January 18, 2009

The Grand Duchess Of Tile Grout

You know that you are a successful adult when you go to the hardware store and find the right product to fix the tiles in your bathroom.

I have recently moved into a comfortable, classic apartment in Brookline. I really lucked out in securing this a week and half before the lease in my other apartment ran out. The apartment has some very nice features that include a private balcony, a living room with a big screen TV and UBER-CABLE (aka every HBO channel there ever was), a large, homey kitchen, and a nice bedroom whose cocoa-painted walls match my bedroom accouterments brilliantly. I share the apartment with two nice young female professionals who seem to enjoy the drama on the television and not between roommates.

The one flaw of the apartment is the bathroom, in particular, the bathtub, which is caked with mold and mildew. Additionally, there is a small window with cracked, what I assume to be, lead paint. A faded cotton curtain, it's edges caked with mold, masks the window so that our neighbors might not take a peak during our bathing. The bath mat is a formerly pink hue but now contains hues of pink and black, the black representing a growing mold colony.

One of my greatest pleasures in life is to take a shower in the evening, washing away the grime and tension of the day. So you can imagine my disdain in performing one of my favorite daily rituals in this mold-invested environ.

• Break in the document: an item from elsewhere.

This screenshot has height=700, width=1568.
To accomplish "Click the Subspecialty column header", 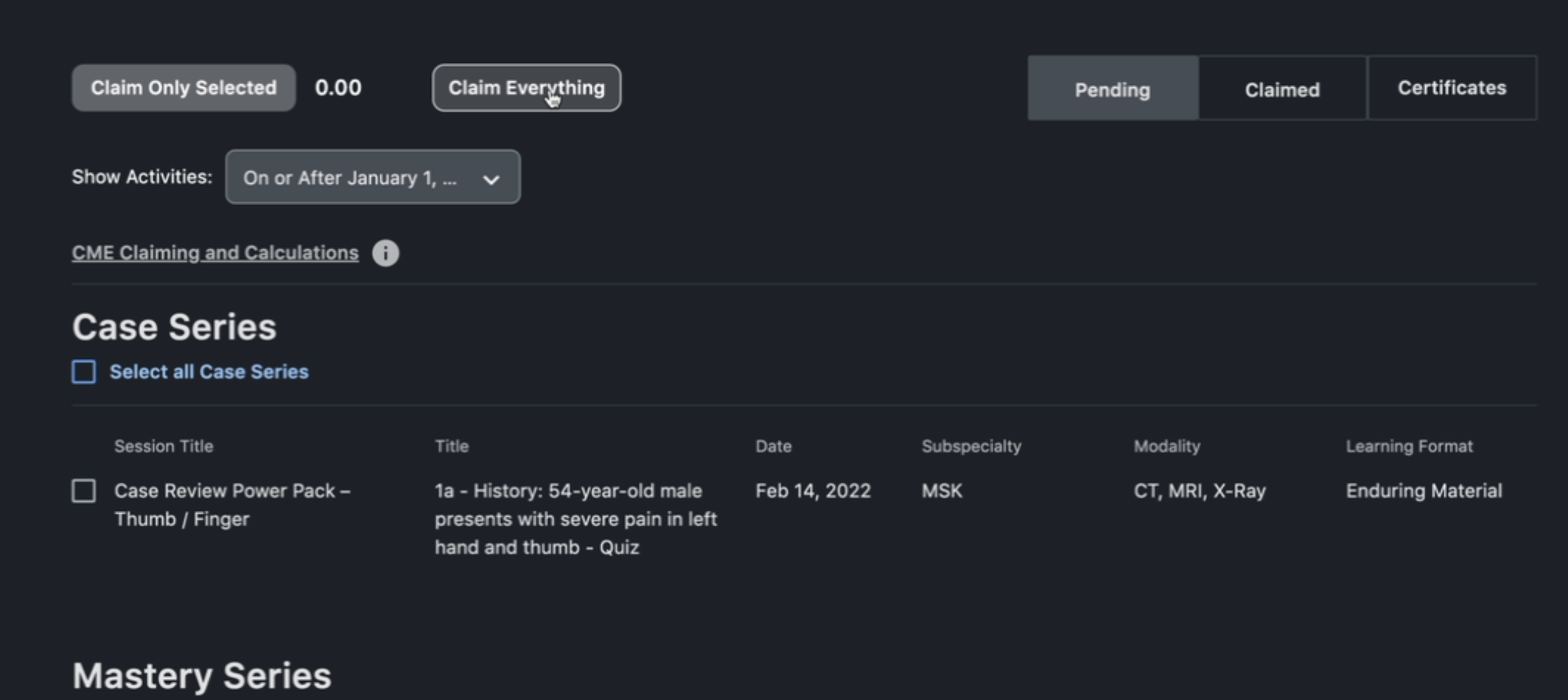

Both of my roommates were away this weekend, so I took this opportunity to wage a war on the bathroom. Instead of attending a party in Southie with some BC kids, I chose to stay home on Saturday night to remedy this sore point in my living experience. I cranked the ACDC (recently inspired by Codzilla, which is a tour boat with a ferocious fish painted-hull in Boston Harbor that blasts ACDC during its rides) and went to work.

I had ventured to the local True Value Hardware store where I purchased some tile grout (in addition to a gallon of red paint with the name of "Lipstick," which I used to paint the inside walls of my closet) to fill in the mildewed cracks. I began my foray into bathroom repair by putting on the grubbiest clothes I could find (soccer shorts from high school and my torn marathon t-shirt) and then bleached the whole tub area. I brought in my two fans to help with ventilation, but the tiny window would not open and I discovered that there was no ventilating fan in the bathroom! This is an atrocity (and the main problem for the buildup of mold). I proceeded to clean anyways, praying that the fan power would prevent me from contracting cancer (considering all that I have been exposed to that may happen anyway). Once I had cleaned everything, I got out the tile grout pen and set to work, filling in all the lines between the tiles and along the ceiling and floor. When I finished, it looked remarkably better, but not ideal. I then found some old white paint to cover the sill of the tiny window. I threw out the moldy curtain, praying that it didn't hold some sentimental value to one of my roommates (just my luck it might be from a tablecloth one of their grandmothers made).

I then let the fans work their drying magic, while I sprawled out on the floor in front of the large TV (which I have christened TV-zilla for its size and booming sound) and watched "A Good Year," starring Russell Crowe and Marion Cotillard. While I enjoy him in "A Beautiful Mind," I find Mr. Crowe to be a deliverer of a standard, one dimensional performance (compare his acting in this movie with "Master And Commander"). Beyond that, seeing the landscape of southern France makes me long to move to a place where the life is easy and warm and soft. It's probably the Hollywood effect that makes this place seen ideal. Every place has its hard points. Sometimes I forget that because the movies make life appear so easy.

Two hours later, I checked my bathroom work. Things had dried nicely. I washed everything down with a bleach cleaning solution (there goes some more brain cells, including two of my favorites, Lucy and Bob). I cleaned the rest of the bathroom, put up a new shower curtain, and laid a new bath mat on the floor of the tub that is just crying to be re-glazed.

Taking a long shower in this new space fed me with great relief. I felt pride in my hard work and ability to accomplish this domestic task, another tick on the wall of my adulthood. Is it sad that something this mundane could fill me with so much pride? I don't care if it is. I own this work, this Saturday night filled with bleach, standard Russell Crowe, and the best tile grout my money could buy.